## YOUR OBJECTIVE
After locating the line that contains "Show the list icon for nextcloud.nyuu.dev" in the data below, set down exactly that line and each one after it through the line that contains "Task: Click the 制程代号设定 flowchart button", and nothing more.

(Dataset entries)
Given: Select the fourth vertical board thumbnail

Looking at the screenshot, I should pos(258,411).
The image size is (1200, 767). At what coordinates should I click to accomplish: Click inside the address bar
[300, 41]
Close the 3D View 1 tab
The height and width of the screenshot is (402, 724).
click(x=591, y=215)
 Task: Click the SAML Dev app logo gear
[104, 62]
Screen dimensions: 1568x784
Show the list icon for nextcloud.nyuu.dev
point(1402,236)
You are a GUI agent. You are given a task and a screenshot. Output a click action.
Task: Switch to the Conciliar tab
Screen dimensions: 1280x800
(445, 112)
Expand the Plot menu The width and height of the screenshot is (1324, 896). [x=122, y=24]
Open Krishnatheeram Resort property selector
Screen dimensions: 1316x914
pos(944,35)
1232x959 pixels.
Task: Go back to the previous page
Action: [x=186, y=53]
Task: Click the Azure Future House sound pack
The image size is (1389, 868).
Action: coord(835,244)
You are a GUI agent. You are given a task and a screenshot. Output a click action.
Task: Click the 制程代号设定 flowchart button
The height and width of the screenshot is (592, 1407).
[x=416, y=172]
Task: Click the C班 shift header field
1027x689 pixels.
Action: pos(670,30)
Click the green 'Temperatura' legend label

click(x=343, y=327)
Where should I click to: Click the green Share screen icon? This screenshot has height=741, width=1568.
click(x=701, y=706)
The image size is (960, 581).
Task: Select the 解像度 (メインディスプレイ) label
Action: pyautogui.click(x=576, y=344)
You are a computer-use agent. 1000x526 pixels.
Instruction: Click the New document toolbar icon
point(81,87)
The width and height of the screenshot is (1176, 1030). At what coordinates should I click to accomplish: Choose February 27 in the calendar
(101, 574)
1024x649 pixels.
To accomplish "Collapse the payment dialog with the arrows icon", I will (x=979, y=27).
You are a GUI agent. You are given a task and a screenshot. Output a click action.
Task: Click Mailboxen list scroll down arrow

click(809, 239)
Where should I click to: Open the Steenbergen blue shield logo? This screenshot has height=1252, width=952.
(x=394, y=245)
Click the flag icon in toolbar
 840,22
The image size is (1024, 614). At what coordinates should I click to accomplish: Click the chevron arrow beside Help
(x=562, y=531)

## SOLVED EXERCISE
Show the list icon for nextcloud.nyuu.dev
point(1402,236)
You are a GUI agent. You are given a task and a screenshot. Output a click action.
Task: Switch to the Conciliar tab
Screen dimensions: 1280x800
(445, 112)
Expand the Plot menu The width and height of the screenshot is (1324, 896). [x=122, y=24]
Open Krishnatheeram Resort property selector
Screen dimensions: 1316x914
pos(944,35)
1232x959 pixels.
Task: Go back to the previous page
Action: [x=186, y=53]
Task: Click the Azure Future House sound pack
The image size is (1389, 868).
Action: coord(835,244)
You are a GUI agent. You are given a task and a screenshot. Output a click action.
Task: Click the 制程代号设定 flowchart button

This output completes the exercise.